**What is being asked**
A verbatim copy of every record is needed.

**Data extracts**
# # # # #

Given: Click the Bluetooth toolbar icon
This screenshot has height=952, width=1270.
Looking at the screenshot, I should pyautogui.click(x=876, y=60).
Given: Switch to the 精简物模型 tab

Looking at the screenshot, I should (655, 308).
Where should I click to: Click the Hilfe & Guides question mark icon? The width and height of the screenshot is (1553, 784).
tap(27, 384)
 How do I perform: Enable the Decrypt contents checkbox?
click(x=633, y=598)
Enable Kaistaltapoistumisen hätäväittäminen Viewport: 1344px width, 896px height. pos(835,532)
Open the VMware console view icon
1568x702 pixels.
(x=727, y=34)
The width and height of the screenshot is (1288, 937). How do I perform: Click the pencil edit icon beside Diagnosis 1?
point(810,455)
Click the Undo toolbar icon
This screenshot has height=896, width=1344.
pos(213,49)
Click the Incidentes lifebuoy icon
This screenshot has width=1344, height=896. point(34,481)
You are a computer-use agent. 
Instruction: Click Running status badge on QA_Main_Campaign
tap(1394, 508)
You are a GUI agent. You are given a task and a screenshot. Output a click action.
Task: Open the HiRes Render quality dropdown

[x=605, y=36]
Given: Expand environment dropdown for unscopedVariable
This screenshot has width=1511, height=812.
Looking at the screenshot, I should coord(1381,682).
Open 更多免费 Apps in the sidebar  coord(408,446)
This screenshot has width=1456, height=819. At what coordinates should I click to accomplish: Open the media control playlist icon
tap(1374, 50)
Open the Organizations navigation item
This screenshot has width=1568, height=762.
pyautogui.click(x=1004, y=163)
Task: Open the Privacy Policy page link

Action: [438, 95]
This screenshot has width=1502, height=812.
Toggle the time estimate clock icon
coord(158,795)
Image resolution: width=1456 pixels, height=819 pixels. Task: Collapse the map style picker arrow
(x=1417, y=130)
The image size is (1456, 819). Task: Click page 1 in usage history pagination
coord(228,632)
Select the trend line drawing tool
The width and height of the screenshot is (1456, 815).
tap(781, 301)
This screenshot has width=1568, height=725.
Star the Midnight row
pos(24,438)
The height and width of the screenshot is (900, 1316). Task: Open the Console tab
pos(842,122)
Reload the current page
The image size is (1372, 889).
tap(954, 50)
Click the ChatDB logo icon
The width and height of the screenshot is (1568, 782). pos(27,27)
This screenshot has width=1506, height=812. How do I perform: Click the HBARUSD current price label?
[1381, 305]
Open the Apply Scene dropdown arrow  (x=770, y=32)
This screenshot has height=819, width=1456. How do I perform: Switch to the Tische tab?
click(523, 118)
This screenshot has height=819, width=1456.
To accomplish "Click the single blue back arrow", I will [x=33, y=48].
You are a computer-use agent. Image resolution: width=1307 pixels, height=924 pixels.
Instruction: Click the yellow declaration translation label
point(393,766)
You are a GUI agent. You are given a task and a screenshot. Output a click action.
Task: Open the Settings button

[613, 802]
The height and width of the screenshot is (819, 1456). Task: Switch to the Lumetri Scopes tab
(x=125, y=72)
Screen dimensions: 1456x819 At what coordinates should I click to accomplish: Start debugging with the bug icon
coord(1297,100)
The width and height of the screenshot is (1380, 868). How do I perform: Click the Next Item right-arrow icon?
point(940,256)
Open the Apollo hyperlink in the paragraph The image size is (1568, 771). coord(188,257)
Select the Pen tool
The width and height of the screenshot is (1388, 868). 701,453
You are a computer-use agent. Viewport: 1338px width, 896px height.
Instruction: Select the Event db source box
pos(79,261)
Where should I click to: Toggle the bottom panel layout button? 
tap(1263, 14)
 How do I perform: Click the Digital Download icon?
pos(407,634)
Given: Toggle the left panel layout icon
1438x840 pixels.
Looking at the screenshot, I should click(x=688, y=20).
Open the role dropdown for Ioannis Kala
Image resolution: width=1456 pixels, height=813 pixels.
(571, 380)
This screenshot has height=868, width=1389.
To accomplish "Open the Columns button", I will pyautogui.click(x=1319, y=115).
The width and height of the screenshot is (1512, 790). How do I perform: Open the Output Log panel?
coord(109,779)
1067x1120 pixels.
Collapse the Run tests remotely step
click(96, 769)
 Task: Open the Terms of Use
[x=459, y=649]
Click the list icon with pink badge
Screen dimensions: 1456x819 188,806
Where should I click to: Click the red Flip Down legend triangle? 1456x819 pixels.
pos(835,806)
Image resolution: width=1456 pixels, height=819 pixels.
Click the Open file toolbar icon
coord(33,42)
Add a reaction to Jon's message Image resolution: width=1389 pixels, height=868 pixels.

# # # # #

**Task output**
Given: Click the Bluetooth toolbar icon
This screenshot has height=952, width=1270.
Looking at the screenshot, I should pyautogui.click(x=876, y=60).
Given: Switch to the 精简物模型 tab

Looking at the screenshot, I should (655, 308).
Where should I click to: Click the Hilfe & Guides question mark icon? The width and height of the screenshot is (1553, 784).
tap(27, 384)
 How do I perform: Enable the Decrypt contents checkbox?
click(x=633, y=598)
Enable Kaistaltapoistumisen hätäväittäminen Viewport: 1344px width, 896px height. pos(835,532)
Open the VMware console view icon
1568x702 pixels.
(x=727, y=34)
The width and height of the screenshot is (1288, 937). How do I perform: Click the pencil edit icon beside Diagnosis 1?
point(810,455)
Click the Undo toolbar icon
This screenshot has height=896, width=1344.
pos(213,49)
Click the Incidentes lifebuoy icon
This screenshot has width=1344, height=896. point(34,481)
You are a computer-use agent. 
Instruction: Click Running status badge on QA_Main_Campaign
tap(1394, 508)
You are a GUI agent. You are given a task and a screenshot. Output a click action.
Task: Open the HiRes Render quality dropdown

[x=605, y=36]
Given: Expand environment dropdown for unscopedVariable
This screenshot has width=1511, height=812.
Looking at the screenshot, I should coord(1381,682).
Open 更多免费 Apps in the sidebar  coord(408,446)
This screenshot has width=1456, height=819. At what coordinates should I click to accomplish: Open the media control playlist icon
tap(1374, 50)
Open the Organizations navigation item
This screenshot has width=1568, height=762.
pyautogui.click(x=1004, y=163)
Task: Open the Privacy Policy page link

Action: [438, 95]
This screenshot has width=1502, height=812.
Toggle the time estimate clock icon
coord(158,795)
Image resolution: width=1456 pixels, height=819 pixels. Task: Collapse the map style picker arrow
(x=1417, y=130)
The image size is (1456, 819). Task: Click page 1 in usage history pagination
coord(228,632)
Select the trend line drawing tool
The width and height of the screenshot is (1456, 815).
tap(781, 301)
This screenshot has width=1568, height=725.
Star the Midnight row
pos(24,438)
The height and width of the screenshot is (900, 1316). Task: Open the Console tab
pos(842,122)
Reload the current page
The image size is (1372, 889).
tap(954, 50)
Click the ChatDB logo icon
The width and height of the screenshot is (1568, 782). pos(27,27)
This screenshot has width=1506, height=812. How do I perform: Click the HBARUSD current price label?
[1381, 305]
Open the Apply Scene dropdown arrow  (x=770, y=32)
This screenshot has height=819, width=1456. How do I perform: Switch to the Tische tab?
click(523, 118)
This screenshot has height=819, width=1456.
To accomplish "Click the single blue back arrow", I will [x=33, y=48].
You are a computer-use agent. Image resolution: width=1307 pixels, height=924 pixels.
Instruction: Click the yellow declaration translation label
point(393,766)
You are a GUI agent. You are given a task and a screenshot. Output a click action.
Task: Open the Settings button

[613, 802]
The height and width of the screenshot is (819, 1456). Task: Switch to the Lumetri Scopes tab
(x=125, y=72)
Screen dimensions: 1456x819 At what coordinates should I click to accomplish: Start debugging with the bug icon
coord(1297,100)
The width and height of the screenshot is (1380, 868). How do I perform: Click the Next Item right-arrow icon?
point(940,256)
Open the Apollo hyperlink in the paragraph The image size is (1568, 771). coord(188,257)
Select the Pen tool
The width and height of the screenshot is (1388, 868). 701,453
You are a computer-use agent. Viewport: 1338px width, 896px height.
Instruction: Select the Event db source box
pos(79,261)
Where should I click to: Toggle the bottom panel layout button? 
tap(1263, 14)
 How do I perform: Click the Digital Download icon?
pos(407,634)
Given: Toggle the left panel layout icon
1438x840 pixels.
Looking at the screenshot, I should click(x=688, y=20).
Open the role dropdown for Ioannis Kala
Image resolution: width=1456 pixels, height=813 pixels.
(571, 380)
This screenshot has height=868, width=1389.
To accomplish "Open the Columns button", I will pyautogui.click(x=1319, y=115).
The width and height of the screenshot is (1512, 790). How do I perform: Open the Output Log panel?
coord(109,779)
1067x1120 pixels.
Collapse the Run tests remotely step
click(96, 769)
 Task: Open the Terms of Use
[x=459, y=649]
Click the list icon with pink badge
Screen dimensions: 1456x819 188,806
Where should I click to: Click the red Flip Down legend triangle? 1456x819 pixels.
pos(835,806)
Image resolution: width=1456 pixels, height=819 pixels.
Click the Open file toolbar icon
coord(33,42)
Add a reaction to Jon's message Image resolution: width=1389 pixels, height=868 pixels.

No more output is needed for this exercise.